The first letter will be an `S`, an `E`, or a `D` and signify that the accession originates with NCBI (S) in the US, 
EBI (E) in Europe, or DDBJ (D) in Japan, respectively. 

The third letter signifies the type of record in the SRA database. 

- `P` for study (or project)
- `S` for sample
- `X` for experiment
- `R` for run

So, the accession, `SRP012682` means that we are going to be fetching information about an SRA study (`P`) from a 
project that was originally submitted to NCBI (`S`) in the US.

We will be using the python `requests` library to access the _OmicIDX_ API. As a first step, be sure to install the 
library:

```bash
pip install requests
```

Once installed, we can proceed with this introduction.

In [2]:
import requests

In general, API requests will include at least the `host` part of a URL and the `path` part. In this case, an additional component
of the API call is a *known* accession. Here, I assign these separate components to 

In [20]:
host = 'http://api.omicidx.cancerdatasci.org'
path = '/sra/study/'
accession = 'SRP012682'
url = host + path + accession
print(url)

http://api.omicidx.cancerdatasci.org/sra/study/SRP012682


Now, we can use the `requests.get()` function to retrieve the contents of the URL.

In [14]:
response = requests.get(url)
type(response)

requests.models.Response

We can check to see if the query "worked" by checking the `status code`.

In [15]:
response.status_code

200

A status code of `200` means that the API call was successful.
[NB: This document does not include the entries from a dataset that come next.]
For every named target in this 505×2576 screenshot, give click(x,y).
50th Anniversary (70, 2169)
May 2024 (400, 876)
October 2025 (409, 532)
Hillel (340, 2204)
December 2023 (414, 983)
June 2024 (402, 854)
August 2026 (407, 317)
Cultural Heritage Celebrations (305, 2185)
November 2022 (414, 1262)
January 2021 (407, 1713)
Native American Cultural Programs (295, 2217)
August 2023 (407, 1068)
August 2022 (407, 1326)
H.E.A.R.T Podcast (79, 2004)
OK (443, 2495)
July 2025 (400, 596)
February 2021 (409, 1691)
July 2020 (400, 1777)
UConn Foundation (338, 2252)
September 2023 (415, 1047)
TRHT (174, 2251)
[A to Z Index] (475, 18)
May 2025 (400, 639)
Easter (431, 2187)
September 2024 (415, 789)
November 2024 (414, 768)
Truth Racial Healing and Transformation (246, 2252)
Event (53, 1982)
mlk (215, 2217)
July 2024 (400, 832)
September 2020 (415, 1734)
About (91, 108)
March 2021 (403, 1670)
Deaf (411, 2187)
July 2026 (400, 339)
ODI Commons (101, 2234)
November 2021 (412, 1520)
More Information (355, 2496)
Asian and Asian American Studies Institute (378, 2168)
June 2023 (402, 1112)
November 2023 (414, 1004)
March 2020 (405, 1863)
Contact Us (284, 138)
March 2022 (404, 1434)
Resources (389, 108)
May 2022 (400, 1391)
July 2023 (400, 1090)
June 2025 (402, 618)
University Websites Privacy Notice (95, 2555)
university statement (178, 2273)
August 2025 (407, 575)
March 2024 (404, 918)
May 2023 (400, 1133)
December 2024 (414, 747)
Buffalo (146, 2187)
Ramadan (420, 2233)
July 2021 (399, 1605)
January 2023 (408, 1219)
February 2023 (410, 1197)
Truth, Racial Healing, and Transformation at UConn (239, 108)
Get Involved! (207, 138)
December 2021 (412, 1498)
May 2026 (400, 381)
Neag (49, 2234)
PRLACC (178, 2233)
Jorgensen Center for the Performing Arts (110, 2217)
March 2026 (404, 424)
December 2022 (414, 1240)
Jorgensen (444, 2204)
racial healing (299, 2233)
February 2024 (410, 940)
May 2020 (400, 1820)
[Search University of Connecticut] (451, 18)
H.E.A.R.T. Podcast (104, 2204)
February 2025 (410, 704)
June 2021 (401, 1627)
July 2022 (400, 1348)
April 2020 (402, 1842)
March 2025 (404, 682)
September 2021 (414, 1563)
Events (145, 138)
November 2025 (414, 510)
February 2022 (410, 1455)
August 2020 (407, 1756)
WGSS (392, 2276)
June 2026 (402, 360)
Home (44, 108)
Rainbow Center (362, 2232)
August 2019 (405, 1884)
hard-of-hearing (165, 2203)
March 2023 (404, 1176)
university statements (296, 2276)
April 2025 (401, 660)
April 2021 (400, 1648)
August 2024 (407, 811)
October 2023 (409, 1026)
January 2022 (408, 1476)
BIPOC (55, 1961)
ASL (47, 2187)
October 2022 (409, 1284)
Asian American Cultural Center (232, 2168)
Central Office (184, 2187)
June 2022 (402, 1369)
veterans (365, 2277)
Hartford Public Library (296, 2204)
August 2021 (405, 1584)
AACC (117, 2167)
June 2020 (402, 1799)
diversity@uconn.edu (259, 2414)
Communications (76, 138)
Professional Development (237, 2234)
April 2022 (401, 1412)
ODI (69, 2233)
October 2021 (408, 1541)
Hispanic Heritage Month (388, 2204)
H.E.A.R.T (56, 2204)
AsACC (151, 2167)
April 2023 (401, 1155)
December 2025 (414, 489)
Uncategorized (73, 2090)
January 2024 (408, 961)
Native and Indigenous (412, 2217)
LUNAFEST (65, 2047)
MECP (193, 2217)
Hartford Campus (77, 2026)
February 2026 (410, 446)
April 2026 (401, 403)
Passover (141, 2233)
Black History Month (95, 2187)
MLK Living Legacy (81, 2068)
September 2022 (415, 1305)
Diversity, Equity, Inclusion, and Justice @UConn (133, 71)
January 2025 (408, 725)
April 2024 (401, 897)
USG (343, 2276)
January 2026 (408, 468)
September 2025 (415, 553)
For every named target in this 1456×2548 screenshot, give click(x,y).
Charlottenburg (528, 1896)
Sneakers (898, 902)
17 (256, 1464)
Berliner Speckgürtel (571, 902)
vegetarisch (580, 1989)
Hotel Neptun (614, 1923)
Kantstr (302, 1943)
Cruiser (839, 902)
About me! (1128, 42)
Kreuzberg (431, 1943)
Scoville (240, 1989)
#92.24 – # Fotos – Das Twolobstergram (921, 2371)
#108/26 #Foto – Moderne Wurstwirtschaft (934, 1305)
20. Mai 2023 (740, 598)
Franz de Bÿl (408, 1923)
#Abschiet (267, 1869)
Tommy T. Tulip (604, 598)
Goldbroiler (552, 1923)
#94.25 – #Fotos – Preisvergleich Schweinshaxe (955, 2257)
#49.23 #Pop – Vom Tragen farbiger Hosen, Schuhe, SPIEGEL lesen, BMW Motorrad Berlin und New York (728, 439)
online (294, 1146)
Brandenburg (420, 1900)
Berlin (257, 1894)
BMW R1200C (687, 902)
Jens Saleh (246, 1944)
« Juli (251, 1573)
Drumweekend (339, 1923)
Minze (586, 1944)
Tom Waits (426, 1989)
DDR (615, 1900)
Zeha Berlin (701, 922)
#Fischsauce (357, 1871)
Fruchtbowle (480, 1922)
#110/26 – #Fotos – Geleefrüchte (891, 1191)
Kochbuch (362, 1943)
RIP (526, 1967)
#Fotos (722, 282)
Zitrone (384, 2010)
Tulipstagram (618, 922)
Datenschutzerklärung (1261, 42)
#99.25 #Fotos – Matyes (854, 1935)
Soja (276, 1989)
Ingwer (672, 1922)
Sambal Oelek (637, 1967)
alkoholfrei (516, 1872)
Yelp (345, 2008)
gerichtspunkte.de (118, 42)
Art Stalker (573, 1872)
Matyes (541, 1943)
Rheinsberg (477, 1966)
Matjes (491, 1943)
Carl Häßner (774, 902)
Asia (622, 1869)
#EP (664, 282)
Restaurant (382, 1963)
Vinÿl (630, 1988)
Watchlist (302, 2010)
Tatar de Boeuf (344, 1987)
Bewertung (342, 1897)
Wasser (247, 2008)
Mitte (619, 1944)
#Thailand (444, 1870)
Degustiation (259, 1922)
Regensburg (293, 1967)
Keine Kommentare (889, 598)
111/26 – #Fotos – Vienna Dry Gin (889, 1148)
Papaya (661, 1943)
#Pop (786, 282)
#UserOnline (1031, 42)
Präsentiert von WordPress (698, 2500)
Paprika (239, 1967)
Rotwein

We can also look at a few details about the response by examing the response `headers`. 

In [17]:
response.headers

{'date': 'Sun, 08 Dec 2019 19:55:47 GMT', 'server': 'uvicorn', 'content-length': '1736', 'content-type': 'application/json'}

In particular, we can note that the `content-type` is `application/json`. The content type header, if set appropriately by the server, 
tells us how to deal with the content. In this case, the content type is `json`. The python requests library includes a convenience 
function, `Response.json()`, that returns a python `dict` after parsing the json. Perhaps it is easier to understand by looking at an 
example.

In [18]:
study_record = response.json()

In [19]:
study_record

{'pubmed_ids': [],
 'attributes': [{'value': 'PRJNA75897', 'tag': 'parent_bioproject'}],
 'BioProject': 'PRJNA75899',
 'study_type': 'Other',
 'alias': 'phs000424',
 'identifiers': [{'id': 'PRJNA75899', 'namespace': 'BioProject'},
  {'id': 'phs000424', 'namespace': 'dbGaP'},
  {'id': 'phs000424', 'namespace': 'dbGaP'}],
 'abstract': 'Lay Description.  The aim of the Genotype-Tissue Expression (GTEx) Project is to increase our understanding of how changes in our genes affect human health and disease with the ultimate goal of improving health care for future generations. GTEx will create a database that researchers can use to study how inherited changes in genes lead to common diseases.  GTEx researchers are studying genes in different tissues obtained from many different people. The GTEx project also includes a study of the GTEx donor consent process - this study will help ensure that the consent process and other aspects of the project effectively address the concerns and expectations 

So, the record that we grabbed from the API is the record for the GTeX project. See the `title` key for "proof".

In [21]:
study_record['title']

'Genotype-Tissue Expression (GTEx) Common Fund Project'

The API documentation for the "endpoint" we just used to fetch a specific study is [here](http://api.omicidx.cancerdatasci.org/docs#/SRA/get_study_accession_sra_study__accession__get).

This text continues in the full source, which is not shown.